**练习任务:**
1. 在求直角三角形第三边的题目中，哪一行输入表示输入结束？
2. 续写求直角三角形第三边的题目，从引文最后一句之后写起。

**引文:**

:::

Here we consider the problem of computing the length of the third side, if two are given.

Input

The input contains the descriptions of several triangles. Each description consists of a line containing three integers a, b and c, giving the lengths of the respective sides of a right-angled triangle. Exactly one of the three numbers is equal to -1 (the 'unknown' side), the others are positive (the 'given' sides).

A description having a=b=c=0 terminates the input.

Output

For each triangle description in the input, first output the number of the triangle, as shown in the sample output. Then print "Impossible." if there is no right-angled triangle, that has the 'given' side lengths. Otherwise output the length of the 'unknown' side in the format "s = l", where s is the name of the unknown side (a, b or c), and l is its length. l must be printed exact to three digits to the right of the decimal point.

Print a blank line after each test case.

Sample Input

3 4 -1
-1 2 7
5 -1 3
0 0 0

Sample Output

Triangle #1
c = 5.000

Triangle #2
a = 6.708

Triangle #3
Impossible.

:::

**列表:**
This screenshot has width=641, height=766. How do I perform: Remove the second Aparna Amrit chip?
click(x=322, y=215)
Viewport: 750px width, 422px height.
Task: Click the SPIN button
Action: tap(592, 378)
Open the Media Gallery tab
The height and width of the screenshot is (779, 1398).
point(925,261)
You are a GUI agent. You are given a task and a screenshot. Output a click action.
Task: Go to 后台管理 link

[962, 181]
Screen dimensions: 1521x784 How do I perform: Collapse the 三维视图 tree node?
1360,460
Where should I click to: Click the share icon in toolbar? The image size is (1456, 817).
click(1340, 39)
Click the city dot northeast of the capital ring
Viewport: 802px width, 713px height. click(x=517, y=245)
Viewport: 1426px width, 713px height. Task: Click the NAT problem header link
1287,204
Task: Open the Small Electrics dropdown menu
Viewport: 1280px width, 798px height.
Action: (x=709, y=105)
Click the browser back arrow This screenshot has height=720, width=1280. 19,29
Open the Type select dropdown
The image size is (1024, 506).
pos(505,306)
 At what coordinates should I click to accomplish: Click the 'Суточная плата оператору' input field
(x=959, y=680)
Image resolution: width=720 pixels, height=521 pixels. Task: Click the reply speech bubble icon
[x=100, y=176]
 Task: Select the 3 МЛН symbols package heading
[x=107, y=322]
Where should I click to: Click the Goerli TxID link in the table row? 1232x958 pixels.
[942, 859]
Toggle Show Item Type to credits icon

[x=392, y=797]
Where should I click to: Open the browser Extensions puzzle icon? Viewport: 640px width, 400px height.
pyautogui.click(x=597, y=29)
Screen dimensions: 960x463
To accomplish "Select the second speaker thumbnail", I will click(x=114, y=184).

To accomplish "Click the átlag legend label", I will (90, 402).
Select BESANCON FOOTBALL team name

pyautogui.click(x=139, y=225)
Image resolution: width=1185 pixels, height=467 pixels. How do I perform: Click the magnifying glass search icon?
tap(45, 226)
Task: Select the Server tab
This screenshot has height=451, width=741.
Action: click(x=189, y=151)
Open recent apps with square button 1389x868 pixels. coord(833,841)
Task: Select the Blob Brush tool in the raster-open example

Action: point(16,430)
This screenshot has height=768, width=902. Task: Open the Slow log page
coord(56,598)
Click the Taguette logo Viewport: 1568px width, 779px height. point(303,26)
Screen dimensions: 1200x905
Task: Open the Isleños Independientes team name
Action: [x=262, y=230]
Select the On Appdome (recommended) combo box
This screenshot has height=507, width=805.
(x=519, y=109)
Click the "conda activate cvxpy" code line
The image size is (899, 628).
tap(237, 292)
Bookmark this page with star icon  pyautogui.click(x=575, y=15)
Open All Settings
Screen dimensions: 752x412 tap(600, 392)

:::

**逐题答案:**
1. a、b、c 三个数都等于 0 的一行（a=b=c=0）。

2.
刚开始运行时由于考虑不周到少考虑了一些情况二导致出错，如a,c,b中其中一个为0的情况，还有求边长时还要考虑c小于a或b的情况，还要考虑个边长小于一的情况；

输出时Impossible后面有一个‘.’要记住，Triangle #1后面的一需要变化，c = 5.000中c与等号之间有空格，要注意

#include<stdio.h>

#include<math.h>
int main()
{
float a,b,c;
int i=1;
while(scanf("%f%f%f",&a,&b,&c)&&(a!=0||b!=0||c!=0))
{
printf("Triangle #%d\n",i);
if(a==0||b==0||c==0)
{
i++;
printf("Impossible.\n\n");
continue;
}
if(a==-1)
{
i++;
if(c<=b||c<0||b<0)
printf("Impossible.\n\n");
else
printf("a = %.3f\n\n",sqrt(c*c-b*b));
}


if(b==-1)
{
i++;
if(c<=a||c<0||a<0)
printf("Impossible.\n\n");
else
printf("b = %.3f\n\n",sqrt(c*c-a*a));
}


if(c==-1)
{
i++;
if(a<0||b<0)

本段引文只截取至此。